Do you have a specific pre-flight ritual? If so, you’re not alone. Aviation superstitions and rituals for good luck primarily arose from the actions of military pilots during World War I and World War II. Because these early pilots would place themselves in high-risk situations each time they took to the skies, certain trusted rituals or lucky charms emerged as a way to ease their fear and anxiety before flights.
Many of these pre-flight rituals or superstitious beliefs about aircraft are still practiced today. Here are four common aviation superstitions that arose from the early days of flight:
During World War II, many military pilots would carry good luck charms aboard every flight, including silver dollars, a pair of lucky dice, rabbit’s feet, or soft stuffed animals that could be stuffed into their flight clothing.
Early military aviators also shared common traditional superstitious beliefs, such avoiding the number 13 or black cats. Some pilots would counter-intuitively carry coins where the year’s digits added up to 13, to align with the coin’s 13 stars and the eagle’s 13 feathers.

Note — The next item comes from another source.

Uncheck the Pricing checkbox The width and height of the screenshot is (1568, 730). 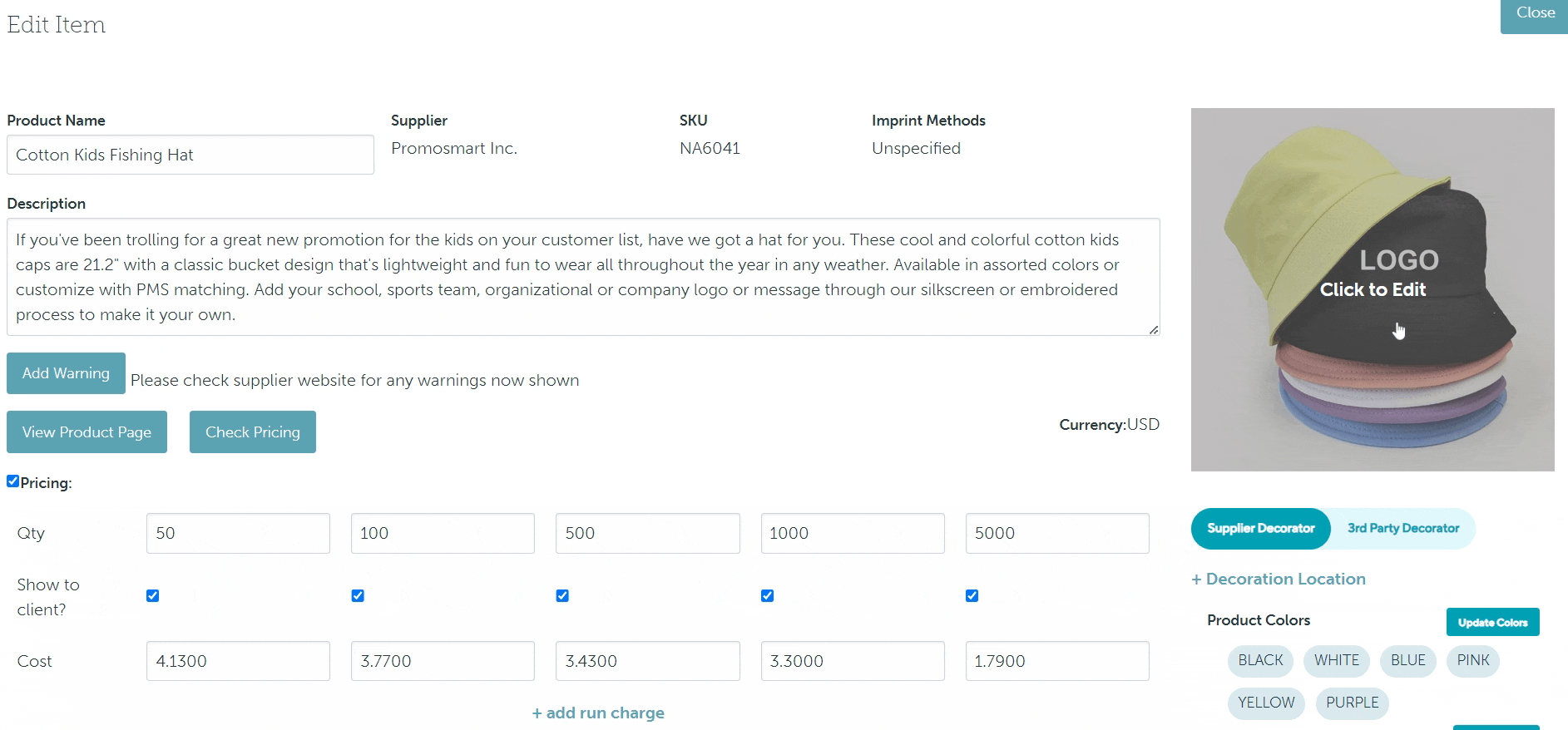[13, 481]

In his book Flying Against Fate, author S.P. Mackenzie describes how the stress on pilots during World War II produced odd behavior and rituals. One of the strangest rituals he cited involved dancing on the aircraft’s wing with an open umbrella for several minutes before entering the fuselage of a heavy bomber. Other common pre-flight rituals include kicking a certain tire, spitting on the tailfin, or placing chewing gum on the wing.
There are plenty of superstitions associated with the weather. Many pilots believe that pointing up at the sky may spark inclement weather. When giving a compliment to the weather conditions, pilots are encouraged to address only the sun and not the weather itself.